21.03.2010

Veröffentlicht auf 21. März 2010

Ich hab noch ein wenig weiter über das nachgedacht, und erinnerte mich an einen Artikel im Lichtfokus Nr. 26 vom Sommer 2009. Er ist vom Gathering in Solothurn, von Tobias. Genau das ist es.
Er spricht darin über die alten Kulturen, über Ägypten, über New Mexico und die Anazazi, über Haiti und Jerusalem. Es reisten Gruppen dort hin um die alten Energien aufzunehmen, die alten Meister zu suchen, und sie kamen und sagten jedesmal: wir haben nichts mit euch zu teilen, denn das alte Wissen stimmt nicht mehr, in dieser neuen Zeit.

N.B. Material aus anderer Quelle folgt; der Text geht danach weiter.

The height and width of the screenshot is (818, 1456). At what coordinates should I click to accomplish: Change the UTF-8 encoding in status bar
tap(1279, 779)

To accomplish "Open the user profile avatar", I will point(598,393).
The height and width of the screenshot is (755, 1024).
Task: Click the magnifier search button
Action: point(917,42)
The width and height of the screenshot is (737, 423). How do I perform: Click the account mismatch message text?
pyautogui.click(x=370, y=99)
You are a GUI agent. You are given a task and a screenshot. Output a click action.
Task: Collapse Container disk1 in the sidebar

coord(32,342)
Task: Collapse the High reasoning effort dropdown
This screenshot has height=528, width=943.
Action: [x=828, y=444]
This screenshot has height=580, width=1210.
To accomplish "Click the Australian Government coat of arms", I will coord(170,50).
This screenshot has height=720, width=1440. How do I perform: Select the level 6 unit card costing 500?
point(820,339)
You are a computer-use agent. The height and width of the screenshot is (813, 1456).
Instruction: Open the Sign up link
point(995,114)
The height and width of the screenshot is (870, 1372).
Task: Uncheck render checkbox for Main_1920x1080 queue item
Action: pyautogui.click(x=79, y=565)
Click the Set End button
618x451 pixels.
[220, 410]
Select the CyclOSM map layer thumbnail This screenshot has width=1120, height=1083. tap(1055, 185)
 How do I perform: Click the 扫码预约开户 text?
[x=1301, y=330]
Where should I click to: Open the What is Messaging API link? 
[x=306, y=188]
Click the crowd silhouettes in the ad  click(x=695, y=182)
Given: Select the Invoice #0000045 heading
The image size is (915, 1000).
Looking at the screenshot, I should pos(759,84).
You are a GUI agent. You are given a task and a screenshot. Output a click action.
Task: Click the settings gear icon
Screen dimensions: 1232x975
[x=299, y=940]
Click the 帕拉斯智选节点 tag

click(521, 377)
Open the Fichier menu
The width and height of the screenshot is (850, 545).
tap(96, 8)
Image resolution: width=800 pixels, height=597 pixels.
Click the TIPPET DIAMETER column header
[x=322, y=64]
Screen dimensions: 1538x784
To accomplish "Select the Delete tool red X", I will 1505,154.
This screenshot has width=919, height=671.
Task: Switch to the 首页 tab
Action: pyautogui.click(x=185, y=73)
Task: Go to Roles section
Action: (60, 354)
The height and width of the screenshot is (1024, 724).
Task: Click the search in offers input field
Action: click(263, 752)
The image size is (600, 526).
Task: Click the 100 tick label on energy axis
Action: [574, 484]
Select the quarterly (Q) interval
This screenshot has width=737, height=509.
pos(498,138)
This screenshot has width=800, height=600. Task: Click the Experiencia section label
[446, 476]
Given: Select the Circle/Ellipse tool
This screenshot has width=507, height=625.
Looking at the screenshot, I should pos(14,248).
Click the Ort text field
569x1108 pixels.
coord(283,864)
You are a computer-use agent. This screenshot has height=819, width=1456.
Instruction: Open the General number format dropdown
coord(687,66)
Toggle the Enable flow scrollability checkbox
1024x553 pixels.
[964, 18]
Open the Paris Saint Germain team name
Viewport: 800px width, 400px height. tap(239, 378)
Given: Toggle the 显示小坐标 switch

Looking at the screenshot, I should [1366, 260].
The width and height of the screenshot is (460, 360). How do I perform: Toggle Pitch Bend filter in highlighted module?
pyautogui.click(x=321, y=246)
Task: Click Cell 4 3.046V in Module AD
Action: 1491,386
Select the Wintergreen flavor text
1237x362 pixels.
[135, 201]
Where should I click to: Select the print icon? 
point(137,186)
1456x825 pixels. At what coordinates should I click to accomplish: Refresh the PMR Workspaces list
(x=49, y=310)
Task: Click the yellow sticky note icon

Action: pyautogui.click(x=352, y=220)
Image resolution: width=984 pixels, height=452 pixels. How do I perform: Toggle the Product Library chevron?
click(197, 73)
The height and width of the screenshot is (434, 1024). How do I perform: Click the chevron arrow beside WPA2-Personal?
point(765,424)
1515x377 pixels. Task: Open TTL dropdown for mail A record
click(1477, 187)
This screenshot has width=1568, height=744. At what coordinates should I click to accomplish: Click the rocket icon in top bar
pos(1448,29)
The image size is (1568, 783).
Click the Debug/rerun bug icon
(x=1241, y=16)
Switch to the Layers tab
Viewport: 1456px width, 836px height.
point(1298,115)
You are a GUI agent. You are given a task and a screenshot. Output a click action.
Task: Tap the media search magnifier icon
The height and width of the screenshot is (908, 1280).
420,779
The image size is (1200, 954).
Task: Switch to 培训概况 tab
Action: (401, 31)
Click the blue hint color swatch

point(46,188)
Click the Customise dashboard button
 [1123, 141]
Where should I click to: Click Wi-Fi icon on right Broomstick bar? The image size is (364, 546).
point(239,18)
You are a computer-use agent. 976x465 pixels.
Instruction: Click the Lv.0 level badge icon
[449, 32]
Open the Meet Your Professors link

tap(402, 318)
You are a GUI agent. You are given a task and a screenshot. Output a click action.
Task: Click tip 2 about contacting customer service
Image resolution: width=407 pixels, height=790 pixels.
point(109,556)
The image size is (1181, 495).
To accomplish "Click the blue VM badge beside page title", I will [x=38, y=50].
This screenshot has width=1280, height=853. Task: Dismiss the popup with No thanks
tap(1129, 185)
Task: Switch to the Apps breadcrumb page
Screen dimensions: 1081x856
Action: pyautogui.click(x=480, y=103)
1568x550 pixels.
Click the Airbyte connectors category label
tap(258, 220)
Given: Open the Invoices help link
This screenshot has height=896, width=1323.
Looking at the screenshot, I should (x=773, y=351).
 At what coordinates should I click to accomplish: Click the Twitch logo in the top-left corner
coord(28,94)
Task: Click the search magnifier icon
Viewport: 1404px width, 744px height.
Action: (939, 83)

Ihr seid die, auf die wir lange Zeit gewartet haben, damit wir endlich gehen können. Und sie fragten, seid ihr bereit wahrhaftig mit euch selbst zu sein? Seid ihr echt und wahrhaftig? oder spielt ihr nur ein weiteres Spiel?
Die Aussage war, das es im alten Wissen nichts gibt, was wir für diese Zeit jetzt anwenden können, denn das, was nun ist, hat es nie zuvor gegeben, und somit kann uns keiner der alten Meister mit seinem Wissen weiterhelfen. Wir waren bereit uns dieser Herausforderung zu stellen, in dieses Neue zu gehen, es zu erforschen und erfahren. Und für mich geht das nur, wenn ich voll und ganz bei mir bin, mir vertraue und bereit bin alles alte Wissen hinter mir zu lassen, um mich offen und unvoreingenommen in das Neue hinein zu begeben.
Nun weiß ich warum ich zu den alten Techniken, und dem bisher bekannten Wissen immer eine gewisse Distanz eingehalten habe. Nun verstehe ich, das ich mal kurz hingeschaut habe, es auch bewundernswert fand, wenn manche so viel wussten. Doch ich selbst wollte es nicht und konnte mir nicht erklären warum. Nun ist es klar. Es hätte mich abgelenkt.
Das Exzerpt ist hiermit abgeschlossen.